New launchpad tree for PARTITION BY RANGE COLUMN_LIST(a,b)

A colleague of mine at Sun/MySQL showed me how to get
statistics from my blog. This was an interesting read
of all statistics. I noted that there was a great
interest in partitioning related information and that
the new partitioning feature mentioned in my blog
2 years ago still attracts a lot of attention.

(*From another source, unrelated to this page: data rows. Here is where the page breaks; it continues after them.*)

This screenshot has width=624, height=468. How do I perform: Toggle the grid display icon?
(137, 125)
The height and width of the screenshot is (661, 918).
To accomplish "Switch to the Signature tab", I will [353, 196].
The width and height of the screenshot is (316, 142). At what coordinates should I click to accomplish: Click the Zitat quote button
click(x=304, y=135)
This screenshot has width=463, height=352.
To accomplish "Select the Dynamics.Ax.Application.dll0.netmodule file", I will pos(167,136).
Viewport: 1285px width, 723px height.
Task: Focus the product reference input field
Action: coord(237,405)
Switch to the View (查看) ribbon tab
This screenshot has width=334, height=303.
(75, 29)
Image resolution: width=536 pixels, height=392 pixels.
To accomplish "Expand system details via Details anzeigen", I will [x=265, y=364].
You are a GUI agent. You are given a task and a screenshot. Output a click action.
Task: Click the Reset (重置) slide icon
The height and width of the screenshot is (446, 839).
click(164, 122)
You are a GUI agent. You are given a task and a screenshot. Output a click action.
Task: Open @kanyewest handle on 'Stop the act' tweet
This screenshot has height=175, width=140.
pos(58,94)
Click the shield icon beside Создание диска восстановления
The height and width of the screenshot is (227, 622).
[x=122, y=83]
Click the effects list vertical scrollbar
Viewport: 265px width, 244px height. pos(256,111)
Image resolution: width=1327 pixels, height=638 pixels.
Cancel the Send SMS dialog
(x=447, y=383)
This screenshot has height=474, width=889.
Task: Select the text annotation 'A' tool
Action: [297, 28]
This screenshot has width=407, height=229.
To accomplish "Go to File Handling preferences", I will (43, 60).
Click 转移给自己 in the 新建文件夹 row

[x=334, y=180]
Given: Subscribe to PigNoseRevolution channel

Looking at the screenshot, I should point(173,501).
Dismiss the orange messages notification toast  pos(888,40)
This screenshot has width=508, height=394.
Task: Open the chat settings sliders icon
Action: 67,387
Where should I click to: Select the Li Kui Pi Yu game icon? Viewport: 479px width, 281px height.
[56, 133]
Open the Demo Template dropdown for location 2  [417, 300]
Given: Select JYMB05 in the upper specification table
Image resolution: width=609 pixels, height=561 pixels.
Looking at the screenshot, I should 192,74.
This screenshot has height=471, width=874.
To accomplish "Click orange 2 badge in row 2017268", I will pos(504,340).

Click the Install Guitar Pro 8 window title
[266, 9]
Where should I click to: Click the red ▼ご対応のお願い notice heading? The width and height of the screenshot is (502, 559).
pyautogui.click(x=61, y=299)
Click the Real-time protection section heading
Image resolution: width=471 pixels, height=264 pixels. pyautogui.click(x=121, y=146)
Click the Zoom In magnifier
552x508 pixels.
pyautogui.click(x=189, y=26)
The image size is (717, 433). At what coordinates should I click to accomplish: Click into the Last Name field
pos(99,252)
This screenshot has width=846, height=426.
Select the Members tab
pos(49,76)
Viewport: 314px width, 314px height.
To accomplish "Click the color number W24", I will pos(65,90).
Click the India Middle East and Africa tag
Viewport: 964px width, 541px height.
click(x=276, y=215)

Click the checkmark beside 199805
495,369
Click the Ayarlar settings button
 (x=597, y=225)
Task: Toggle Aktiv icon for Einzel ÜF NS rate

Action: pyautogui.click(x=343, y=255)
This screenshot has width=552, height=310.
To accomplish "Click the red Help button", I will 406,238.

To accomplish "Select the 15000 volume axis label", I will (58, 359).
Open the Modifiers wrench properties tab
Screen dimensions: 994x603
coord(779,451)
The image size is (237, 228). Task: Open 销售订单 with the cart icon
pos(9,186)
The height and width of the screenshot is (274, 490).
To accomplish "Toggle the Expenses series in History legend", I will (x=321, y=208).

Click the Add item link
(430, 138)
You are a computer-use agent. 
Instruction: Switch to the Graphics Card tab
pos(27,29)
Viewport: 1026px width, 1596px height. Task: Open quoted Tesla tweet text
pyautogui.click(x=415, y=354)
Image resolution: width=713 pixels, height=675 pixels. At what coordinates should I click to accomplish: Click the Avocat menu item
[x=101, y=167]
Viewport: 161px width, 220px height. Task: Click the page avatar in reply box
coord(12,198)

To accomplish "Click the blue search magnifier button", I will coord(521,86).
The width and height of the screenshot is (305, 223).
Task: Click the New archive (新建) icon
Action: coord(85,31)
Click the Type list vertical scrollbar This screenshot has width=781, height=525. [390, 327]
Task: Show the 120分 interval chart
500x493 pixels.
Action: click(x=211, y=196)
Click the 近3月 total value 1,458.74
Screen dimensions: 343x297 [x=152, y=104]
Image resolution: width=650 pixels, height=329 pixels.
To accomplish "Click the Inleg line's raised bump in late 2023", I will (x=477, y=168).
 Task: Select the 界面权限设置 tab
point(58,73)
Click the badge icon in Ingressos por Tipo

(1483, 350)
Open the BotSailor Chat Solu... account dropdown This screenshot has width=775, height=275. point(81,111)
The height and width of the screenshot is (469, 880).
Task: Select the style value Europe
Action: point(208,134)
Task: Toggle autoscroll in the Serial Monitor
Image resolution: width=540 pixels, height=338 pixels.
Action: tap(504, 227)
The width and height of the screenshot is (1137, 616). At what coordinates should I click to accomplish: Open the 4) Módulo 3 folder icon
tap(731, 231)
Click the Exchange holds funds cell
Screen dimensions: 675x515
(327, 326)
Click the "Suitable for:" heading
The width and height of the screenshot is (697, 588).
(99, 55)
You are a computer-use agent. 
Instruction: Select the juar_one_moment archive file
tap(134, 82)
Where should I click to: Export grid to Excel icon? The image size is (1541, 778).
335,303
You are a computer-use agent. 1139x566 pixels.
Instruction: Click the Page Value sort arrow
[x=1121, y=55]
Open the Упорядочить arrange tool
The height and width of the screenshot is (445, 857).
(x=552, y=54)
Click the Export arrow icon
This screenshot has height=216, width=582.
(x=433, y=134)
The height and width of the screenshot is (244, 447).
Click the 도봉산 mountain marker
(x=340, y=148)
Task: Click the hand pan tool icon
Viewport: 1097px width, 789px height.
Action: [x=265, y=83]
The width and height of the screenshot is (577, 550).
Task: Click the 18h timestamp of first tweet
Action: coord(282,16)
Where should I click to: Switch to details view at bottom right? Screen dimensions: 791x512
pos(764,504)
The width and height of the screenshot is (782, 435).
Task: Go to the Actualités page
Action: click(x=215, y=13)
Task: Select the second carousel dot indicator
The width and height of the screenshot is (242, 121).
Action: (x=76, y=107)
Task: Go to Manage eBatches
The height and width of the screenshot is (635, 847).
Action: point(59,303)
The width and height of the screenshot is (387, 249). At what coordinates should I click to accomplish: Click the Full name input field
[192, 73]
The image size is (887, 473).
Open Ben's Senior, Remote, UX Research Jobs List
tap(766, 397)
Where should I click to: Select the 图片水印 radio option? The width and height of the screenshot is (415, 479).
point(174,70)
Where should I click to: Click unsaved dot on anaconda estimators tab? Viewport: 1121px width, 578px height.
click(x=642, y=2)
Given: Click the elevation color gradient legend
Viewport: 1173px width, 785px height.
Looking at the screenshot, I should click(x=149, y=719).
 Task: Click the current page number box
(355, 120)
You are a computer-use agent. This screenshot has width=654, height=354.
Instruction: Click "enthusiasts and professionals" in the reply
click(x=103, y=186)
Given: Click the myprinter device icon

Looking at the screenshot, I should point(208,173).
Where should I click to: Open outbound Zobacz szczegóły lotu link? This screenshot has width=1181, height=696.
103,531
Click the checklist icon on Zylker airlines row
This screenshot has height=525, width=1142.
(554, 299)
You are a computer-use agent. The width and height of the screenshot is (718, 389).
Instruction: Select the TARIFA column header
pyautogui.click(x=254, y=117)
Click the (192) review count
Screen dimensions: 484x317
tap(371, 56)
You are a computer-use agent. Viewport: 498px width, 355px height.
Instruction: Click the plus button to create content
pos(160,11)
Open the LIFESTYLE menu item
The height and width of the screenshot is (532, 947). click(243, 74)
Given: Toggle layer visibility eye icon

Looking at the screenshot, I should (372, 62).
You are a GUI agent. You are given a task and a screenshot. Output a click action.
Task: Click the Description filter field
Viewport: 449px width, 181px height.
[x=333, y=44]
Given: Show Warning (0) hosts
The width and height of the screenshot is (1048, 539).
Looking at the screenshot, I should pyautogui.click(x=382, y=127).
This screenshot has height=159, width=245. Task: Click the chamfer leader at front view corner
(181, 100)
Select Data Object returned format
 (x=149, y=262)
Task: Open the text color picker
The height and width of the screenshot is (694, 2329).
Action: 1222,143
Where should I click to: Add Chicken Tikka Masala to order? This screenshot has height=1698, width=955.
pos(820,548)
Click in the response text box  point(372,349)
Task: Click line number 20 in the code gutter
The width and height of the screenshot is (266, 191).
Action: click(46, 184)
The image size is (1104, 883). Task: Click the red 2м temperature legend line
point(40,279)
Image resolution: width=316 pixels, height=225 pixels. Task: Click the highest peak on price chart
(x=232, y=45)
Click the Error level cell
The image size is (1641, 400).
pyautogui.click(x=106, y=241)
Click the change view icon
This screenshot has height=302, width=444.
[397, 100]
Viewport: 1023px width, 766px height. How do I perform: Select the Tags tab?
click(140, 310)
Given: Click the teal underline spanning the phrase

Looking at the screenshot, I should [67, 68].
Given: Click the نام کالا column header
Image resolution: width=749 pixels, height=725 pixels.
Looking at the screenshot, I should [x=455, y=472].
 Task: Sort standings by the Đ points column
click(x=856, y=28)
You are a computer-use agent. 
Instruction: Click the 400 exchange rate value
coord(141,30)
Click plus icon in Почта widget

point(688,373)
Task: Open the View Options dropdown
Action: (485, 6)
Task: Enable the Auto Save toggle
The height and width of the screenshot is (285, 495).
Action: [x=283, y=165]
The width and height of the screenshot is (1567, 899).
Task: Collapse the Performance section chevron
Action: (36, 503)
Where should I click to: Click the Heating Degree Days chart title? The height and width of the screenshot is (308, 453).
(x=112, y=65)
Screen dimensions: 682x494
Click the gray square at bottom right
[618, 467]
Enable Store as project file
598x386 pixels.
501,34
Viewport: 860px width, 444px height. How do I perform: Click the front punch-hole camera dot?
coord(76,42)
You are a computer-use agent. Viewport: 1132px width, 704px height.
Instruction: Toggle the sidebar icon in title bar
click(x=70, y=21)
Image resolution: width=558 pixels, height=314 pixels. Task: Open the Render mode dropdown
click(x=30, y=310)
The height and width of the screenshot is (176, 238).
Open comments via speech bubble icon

So I thought it was a good idea to blog a bit more
about what's going on in the partitioning
development. I decided to check out how easy it is
to externalize my development trees on launchpad.
It turned out to be really easy so I simply
put up the development tree for the new partitioning
feature which I described in my last blog.

Launchpad tree

I also externalized the Worklog entry for this
development, unfortunately not a very long
description but I'll try to work on that.
There is a new test case in the mysql-test/t
directory called partition_column.test which
shows how to use these new features (it might
take some time before this link works).

Worklog description

Tuesday, October 07, 2008

Further development on new partitioning feature

As mentioned in a blog 2 years ago I worked on a new
partitioning feature:

I've been busy with many other things but now I've taken this
work a step forward and will most likely set-up a preview tree
of this feature in a short time.

The new feature adds the possibility to perform partitioning
on any type of column also for range and list partitioning
(has been possible for KEY partitioning all the time). It also
adds a new function to the MySQL Server and this function is
also a monotonic function which means it gets a nice treatment
of the partition pruning. This new function is TO_SECONDS which
works very similarly to TO_DAYS.

So here are couple of new cases of what one will be able to do:

create table t1 (d date)
partition by range column_list(d)
( partition p0 values less than (column_list('1999-01-01')),
partition p1 values less than (column_list('2000-01-01')));

create table t1 (a date)
partition by range(to_seconds(a))
(partition p0 values less than (to_seconds('2004-01-01')),
partition p1 values less than (to_seconds('2005-01-01')));

select * from t1 where a <= '2003-12-31';

This select will be discovered to only find values in p0 by
the partition pruning optimisation step.

create table t1 (a int, b int)
partition by range column_list(a,b)
(partition p2 values less than (column_list(99,99)),
partition p1 values less than (column_list(99,999)));

insert into t1 values (99,998);
select * from t1 where a = 99 and b = 998;

This select statement will discover that it can only
be any records in the p1 partition and avoid
scanning the p0 partition. Thus partitioning works
in very much the same manner as a first step index.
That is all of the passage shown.